Bolivia Guide
Getting around
By taxi, moto-taxi and micro
Taxis can be found anywhere at any time in almost any town and offer a cheap and safe way to get around. In Bolivia, anyone can turn their car into a taxi just by sticking a sign in the window, and many people in cities work as part-time taxi drivers to supplement their incomes. There are also radio-taxis, which are marked as such and can be called by phone; they tend to cost a little more.
Fares tend to be fixed in each city or town. A trip within any city centre will rarely cost more than US$1, though there's an occasional tendency to overcharge foreigners, so it's best to agree a price before you set off.

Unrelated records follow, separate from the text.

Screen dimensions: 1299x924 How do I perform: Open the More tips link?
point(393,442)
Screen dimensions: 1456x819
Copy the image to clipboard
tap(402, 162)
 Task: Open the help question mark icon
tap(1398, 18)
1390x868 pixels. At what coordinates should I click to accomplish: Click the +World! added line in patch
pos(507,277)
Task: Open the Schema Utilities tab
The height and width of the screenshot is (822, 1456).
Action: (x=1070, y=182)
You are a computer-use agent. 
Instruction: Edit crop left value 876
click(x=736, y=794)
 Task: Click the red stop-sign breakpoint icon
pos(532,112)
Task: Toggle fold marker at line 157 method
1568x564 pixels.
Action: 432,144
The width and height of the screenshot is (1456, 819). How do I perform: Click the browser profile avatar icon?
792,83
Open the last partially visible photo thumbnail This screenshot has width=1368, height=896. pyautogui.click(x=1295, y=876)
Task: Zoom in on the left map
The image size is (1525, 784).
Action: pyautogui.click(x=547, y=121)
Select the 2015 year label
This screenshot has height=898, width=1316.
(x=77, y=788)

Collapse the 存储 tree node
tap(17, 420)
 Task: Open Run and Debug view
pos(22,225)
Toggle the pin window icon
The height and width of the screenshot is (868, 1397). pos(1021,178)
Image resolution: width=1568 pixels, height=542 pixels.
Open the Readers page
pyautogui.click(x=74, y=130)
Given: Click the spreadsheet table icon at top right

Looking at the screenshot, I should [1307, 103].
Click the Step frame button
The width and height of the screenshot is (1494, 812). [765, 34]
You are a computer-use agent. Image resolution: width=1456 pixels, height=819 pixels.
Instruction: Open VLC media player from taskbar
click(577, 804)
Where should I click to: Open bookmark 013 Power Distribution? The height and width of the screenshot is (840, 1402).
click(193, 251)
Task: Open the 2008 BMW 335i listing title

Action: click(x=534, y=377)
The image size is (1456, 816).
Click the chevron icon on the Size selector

As the name suggests, moto-taxis are motorcycles used as taxis, and are most frequently found in remote cities and towns in the lowlands. In cities like Trinidad, they're by far the most common form of transport. As a passenger you ride pillion, with your backpack on or sitting in front of the driver on the gas tank. Travelling this way is cheap, fast and only slightly frightening.
Micros are small Japanese-made minibuses that have almost completely replaced larger buses as the main form of urban public transport in Bolivia. A trip in a micro costs a boliviano or less, and they run with great frequency along fixed routes with their major destinations written on placards on the windscreen and shouted out by the driver's assistant – usually a small child.